Jornal da UFRJ: Os países subdesenvolvidos são os escoadouros mais promissores dessas drogas? Nelson Souza e Silva: Lógico, uma vez que não temos muitas barreiras. Os países desenvolvidos já formam agências de avaliação tecnológica em saúde e conseguem brecar algumas importações que não sejam avaliadas de forma crítica.
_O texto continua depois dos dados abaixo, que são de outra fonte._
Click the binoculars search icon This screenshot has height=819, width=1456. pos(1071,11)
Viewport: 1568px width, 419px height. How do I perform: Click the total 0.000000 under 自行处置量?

Jornal da UFRJ: E no Brasil? Nelson Souza e Silva: Nós temos a Vigilância Sanitária e alguns outros organismos de governo como o DECIT (Departamento de Ciência e Tecnologia) do Ministério da Saúde. Mas somente agora, com o Núcleo Interinstitucional de Avaliação Tecnológica em Saúde, criado por um acordo técnico entre a UFRJ e a Fiocruz, com apoio do Ministério da Saúde, passaremos a ter profissionais da área científica pesquisando a incorporação de tecnologia para o sistema de saúde. É uma iniciativa inédita e um grande avanço, mas dependerá de apoio e investimentos governamentais. A indústria faz ensaios clínicos para ver o benefício das drogas, mas não publica os ensaios que dão resultados negativos e de certo modo induz benefícios maiores do que os reais e diminui impacto dos efeitos maléficos.Quem tem que fazer ensaios clínicos bem feitos é o governo através de suas universidades públicas. A ciência é um bem público e, portanto seus resultados devem beneficiar a todos. Existe uma contradição irreconciliável entre socialização e a apropriação da produção. Devemos assegurar que o dinheiro público investido em pesquisas científicas seja traduzido em produtos que beneficiem o público. Por vezes, não interessa às empresas privadas investir em ensaios clínicos que possam indicar os malefícios de seus produtos ou na comparação de suas drogas com outras produzidas por seus competidores. Exemplo recente disto foi a comparação entre drogas anti-hipertensivas. Foi necessário o governo estadunidense financiar um grande estudo comparativo, pois este tipo de ensaio clínico dificilmente seria financiado pela indústria farmacêutica.
* Publicada no Jornal da UFRJ em outubro de 2005.